[Opening Source data section]

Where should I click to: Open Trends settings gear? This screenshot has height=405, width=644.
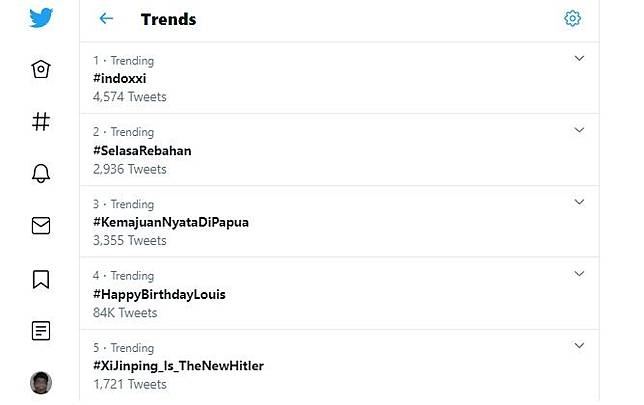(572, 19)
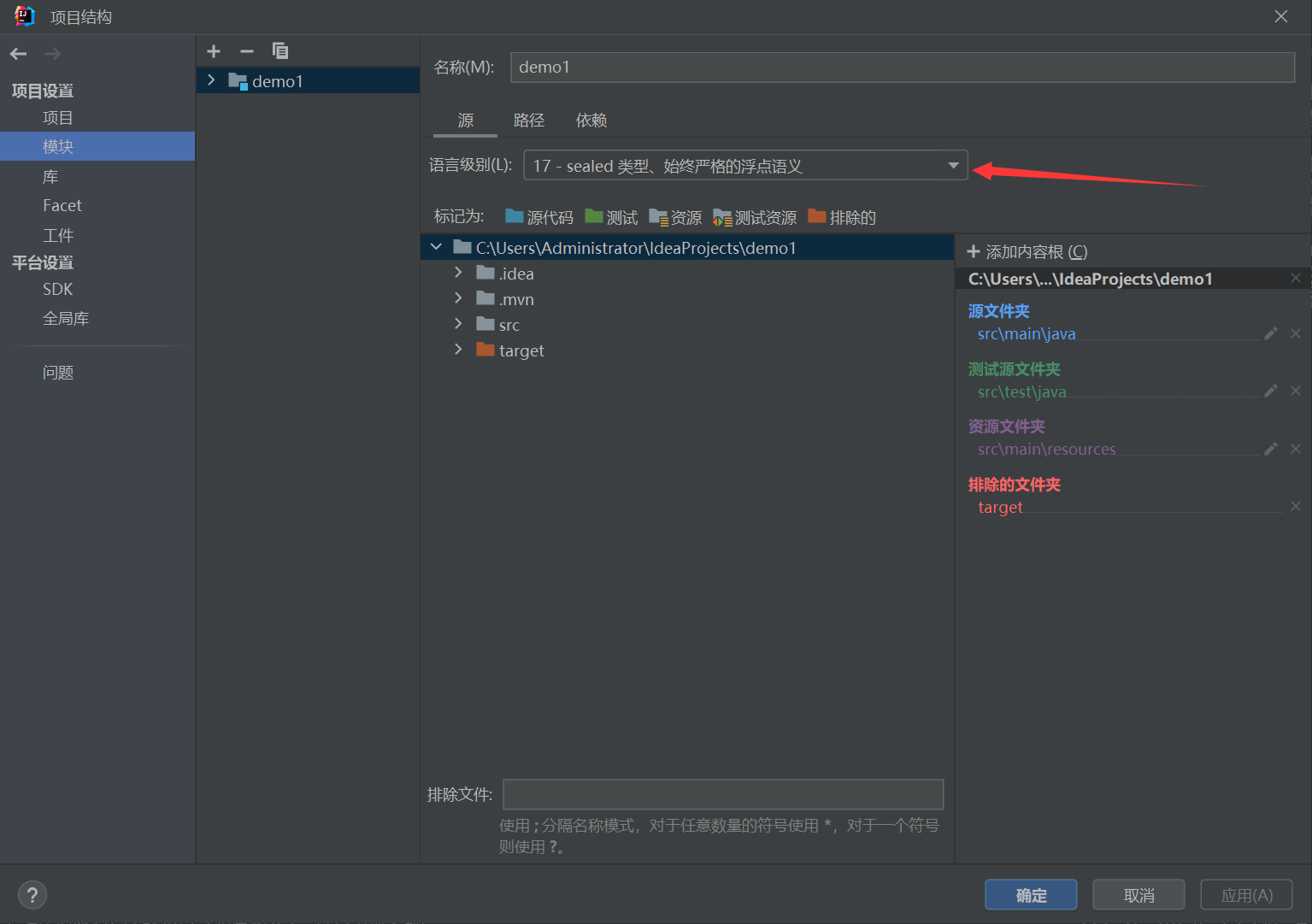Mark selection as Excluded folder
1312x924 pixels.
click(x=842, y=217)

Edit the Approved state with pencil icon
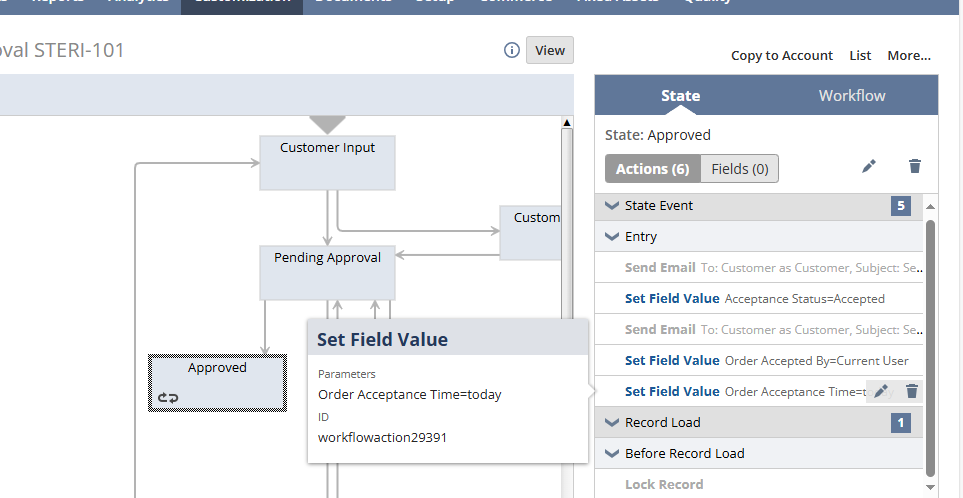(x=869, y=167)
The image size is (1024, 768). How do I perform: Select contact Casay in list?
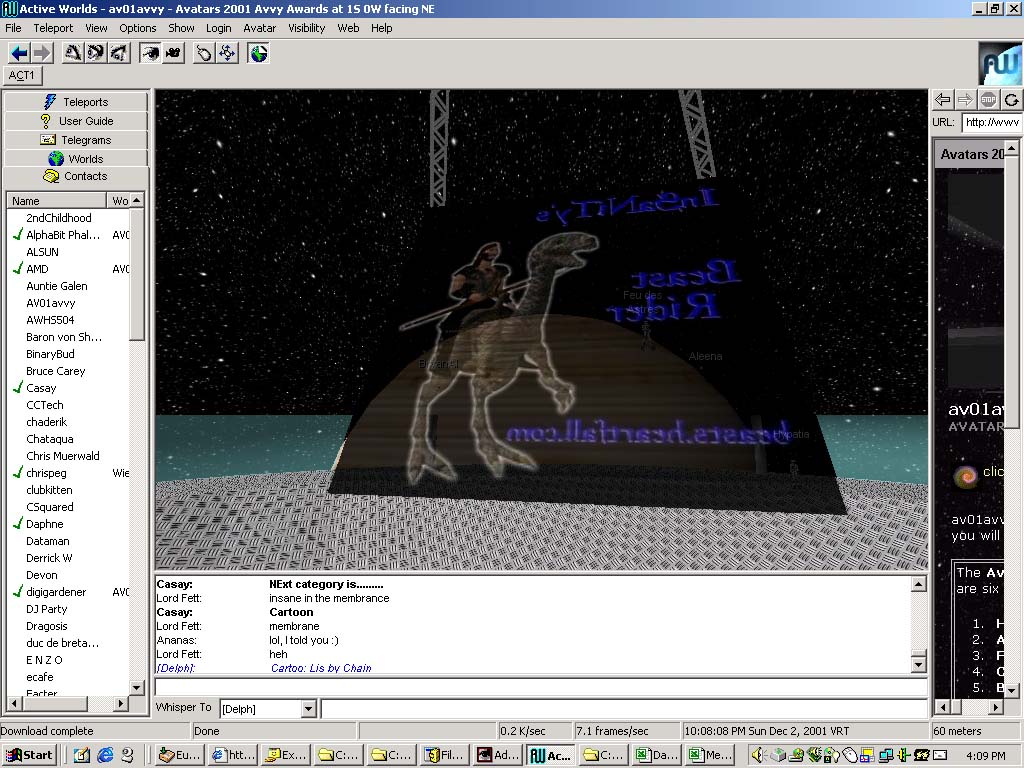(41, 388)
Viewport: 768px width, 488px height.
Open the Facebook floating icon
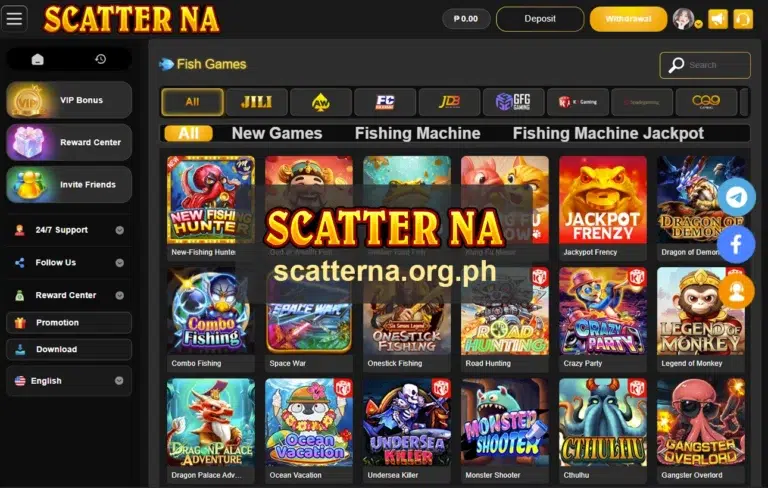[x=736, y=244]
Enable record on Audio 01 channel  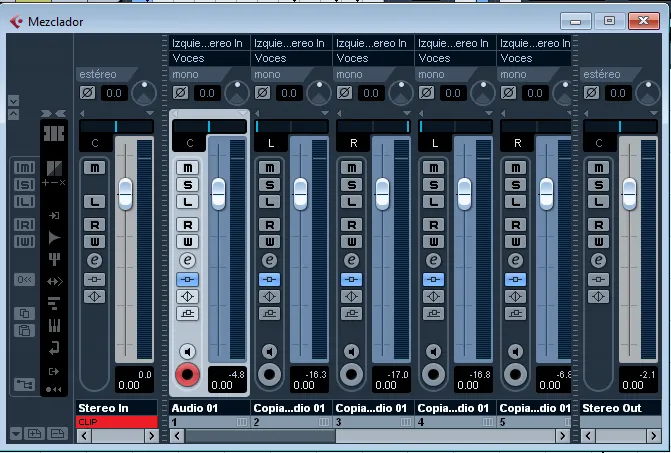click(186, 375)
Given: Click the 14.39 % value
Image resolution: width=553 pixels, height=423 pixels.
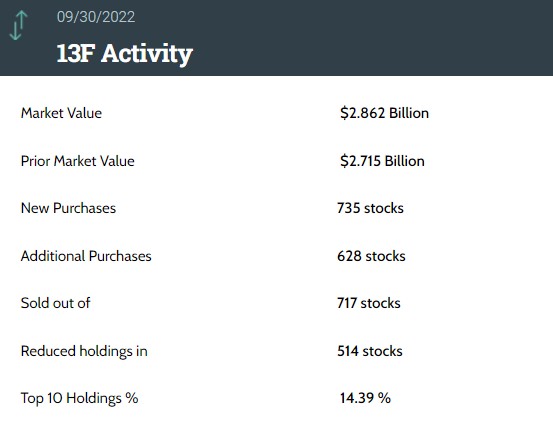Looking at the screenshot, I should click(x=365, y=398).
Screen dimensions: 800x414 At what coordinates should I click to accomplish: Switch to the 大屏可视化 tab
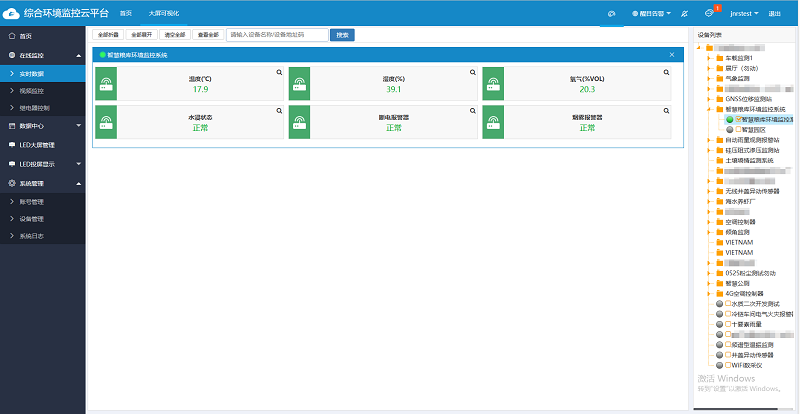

[Closing Source data section]

The required answer is the lines from the one that contains "Image resolution: width=553" through the last line of the records, restated word for word, with every picture dropped.

* [Completed task]:
Image resolution: width=553 pixels, height=423 pixels.
Looking at the screenshot, I should click(x=365, y=398).
Screen dimensions: 800x414 At what coordinates should I click to accomplish: Switch to the 大屏可视化 tab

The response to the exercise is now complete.